When the rice cooking is started, the electronic components on the substrate 7, especially the IGBT and the DB 17a, generate heat when energized.
Then, the outside air is taken in through the air holes 3 by rotating the blower fan 15. This outside air passes through the heat sink 18 through the inner opening 13 of the substrate holder 6, absorbs the heat transmitted from the DB 17a to the heat sink 18, and flows up and down the air flow path.
And is discharged from a rear side air hole (not shown) through the lower side and the side.

Further, an air flow is generated in the vertical direction also on the side of the guide wall 12 due to the upstream and downstream in the air flow path. As a result, an air flow is generated from the air flow passage through the outer opening 14, and the heat sink 18 is cooled. In the outer opening 14, the fins 19 of the heat sink 18 are formed longer than other parts and have a large surface area, so that sufficient cooling is possible.

Further, a through hole 20 is formed in the heat sink 18 as shown in FIG. 4, and air from the blower fan 15 is guided to the electronic component (DB 17a), and is passed through the escape hole 7a provided in the substrate 7 to the rear. The electronic component (DB 17a) can be sufficiently cooled.

[0015]

As is apparent from the above description, according to the heat sink cooling structure of the present invention, an opening is formed in the substrate holder so that some fins of the heat sink can protrude from the air flow path to the outside. Therefore, an air flow can be formed in a region where the air has not flowed conventionally. Also,
By projecting the fin through the opening, its surface area can be increased. As a result, the heat radiation capability of the heat sink can be increased, and the electronic components mounted on the substrate can be sufficiently cooled.

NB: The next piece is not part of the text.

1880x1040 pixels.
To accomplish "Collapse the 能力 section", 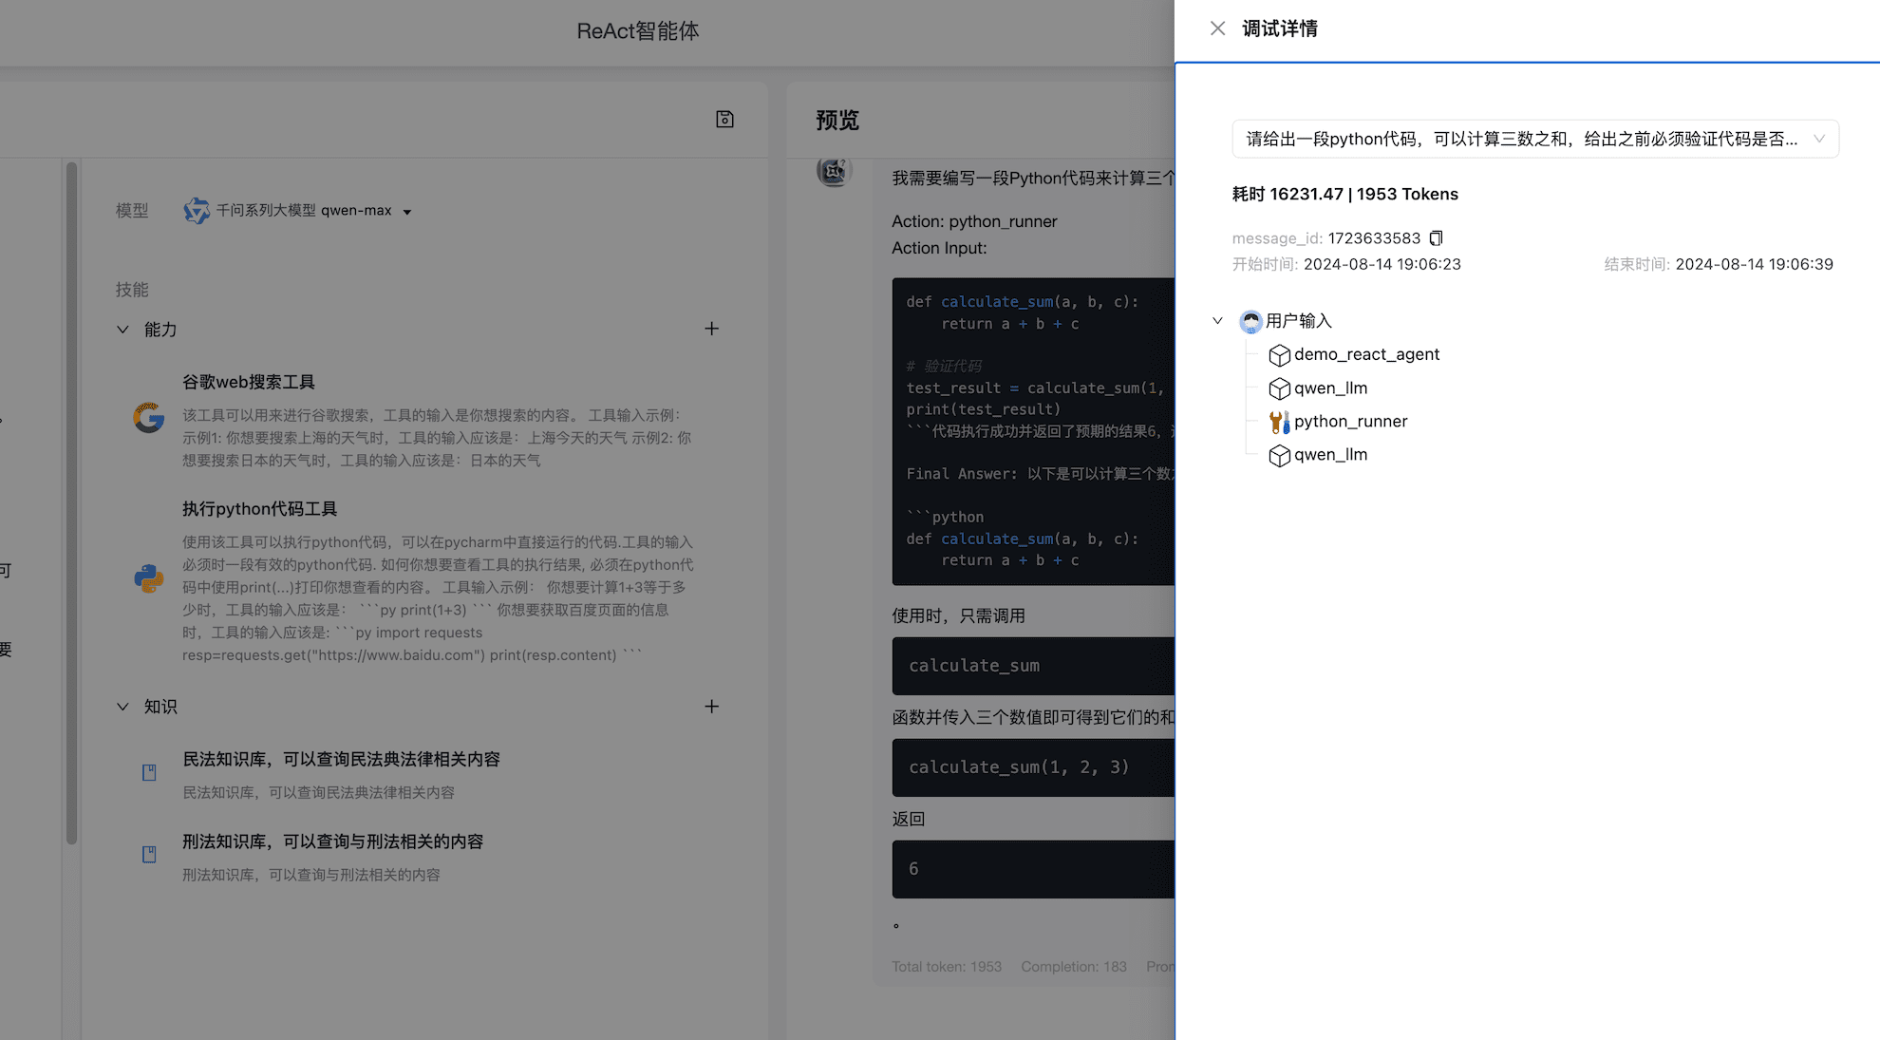I will coord(122,329).
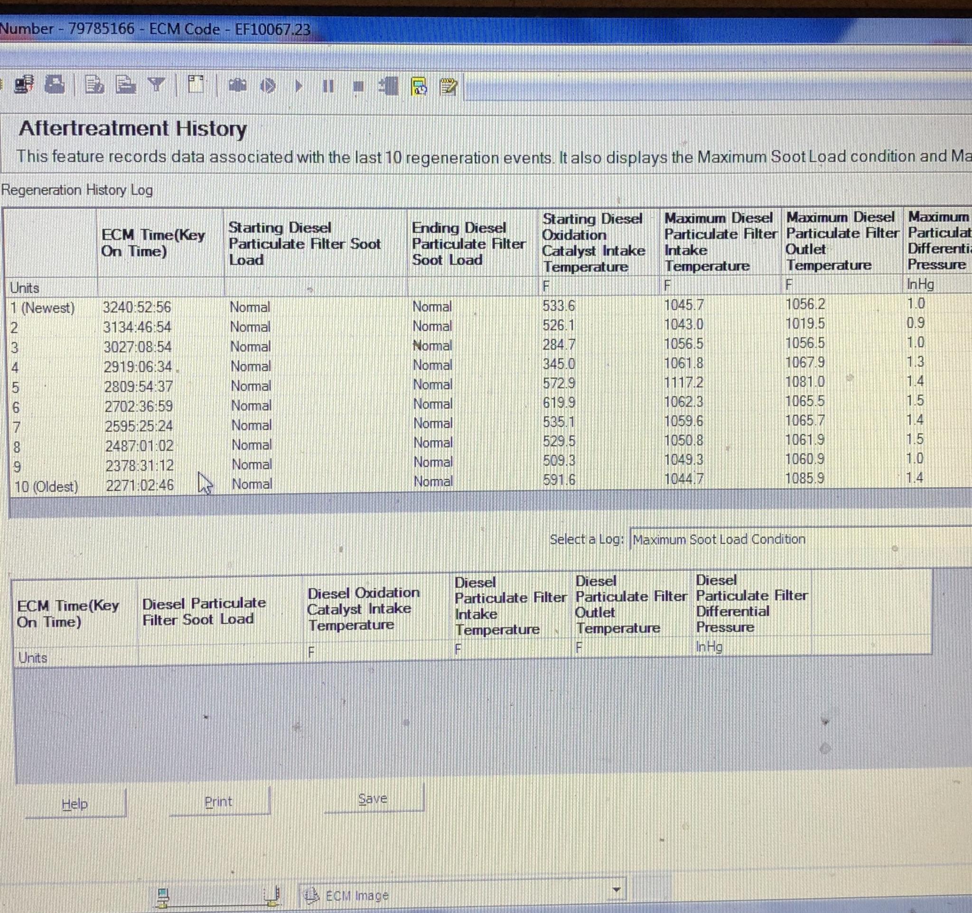Select the 1 (Newest) regeneration row
This screenshot has width=972, height=913.
click(x=43, y=308)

In particular, a through hole is formed in the heat sink so that air can be directly blown to the electronic component.
The electronic components can be further cooled sufficiently.

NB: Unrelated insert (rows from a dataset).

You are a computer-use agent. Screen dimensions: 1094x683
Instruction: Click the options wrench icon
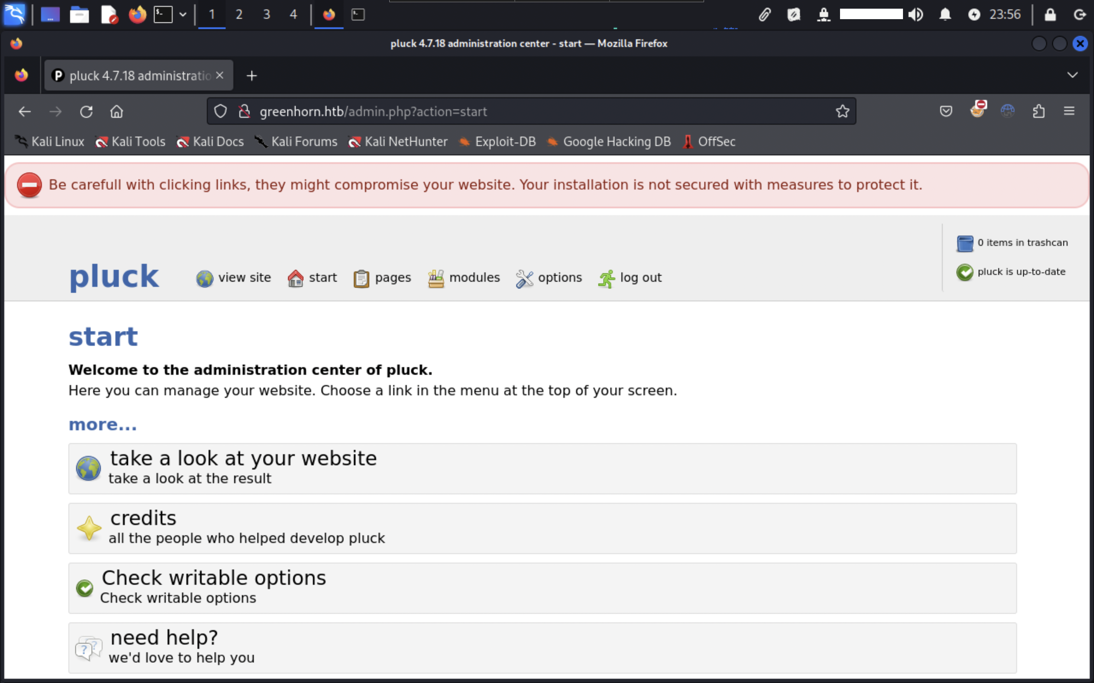[x=524, y=279]
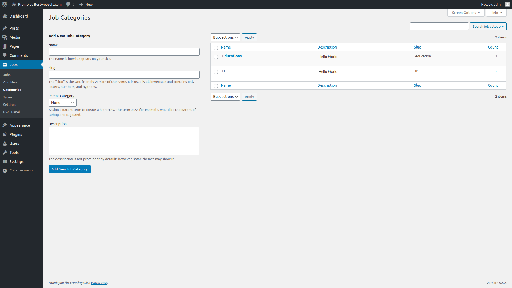
Task: Check the IT category checkbox
Action: pos(216,72)
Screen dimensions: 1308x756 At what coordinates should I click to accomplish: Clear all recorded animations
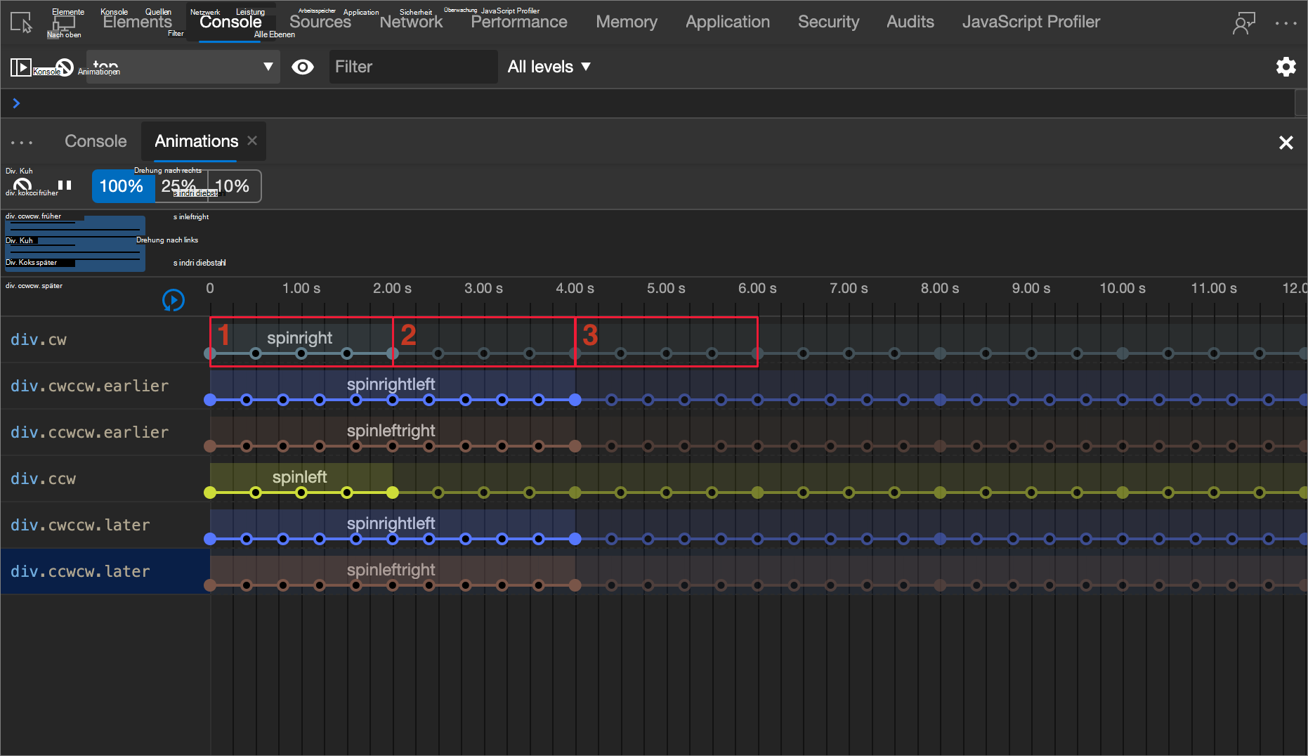click(21, 185)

[Brief description of the drawings]

FIG. 1 is a front sectional view of an induction heating rice cooker according to the present embodiment.

FIG. 2 is a partial side sectional view of FIG.

FIG. 3 is a partial plan sectional view of FIG. 1;

FIG. 4 is an enlarged sectional view showing the heat sink of FIG. 3;

[Explanation of symbols]

 DESCRIPTION OF SYMBOLS 3 ... Air hole 6 ... Board holder 7 ... Board 9 ... Partition wall 10 ... Panel holding part 11 ... Side wall 12 ... Guide wall 13 ... Inside opening 14 ... Outside opening 15 ... Blow fan 17a ... DB (diode bridge) 17b ... Power adjustment volume 18 Heat sink 19 Fins 20 Through holes

Claims (2)

(57) [Claims] 1. A heat sink cooling structure, wherein a heat sink provided on a substrate is formed by the substrate and a substrate holder for holding the substrate, and is located in the middle of a vertically extending air flow path. An inner opening is formed in the partition wall, and an outer opening is formed in one of the side walls, and a blower fan is disposed so as to cover the inner opening, and a part of the fins of the heat sink protrudes from the outer opening. By driving the blower fan, a vertical airflow is generated in the air flow passage, and a part of the air sent from the blower fan from the middle of the air flow passage through the outer opening. A heat sink cooling structure characterized in that the part can be discharged. 2. The heat sink cooling according to claim 1, wherein a through hole for guiding a part of the air flow in the air flow path to the electronic component on the substrate side is formed in the heat sink. Construction.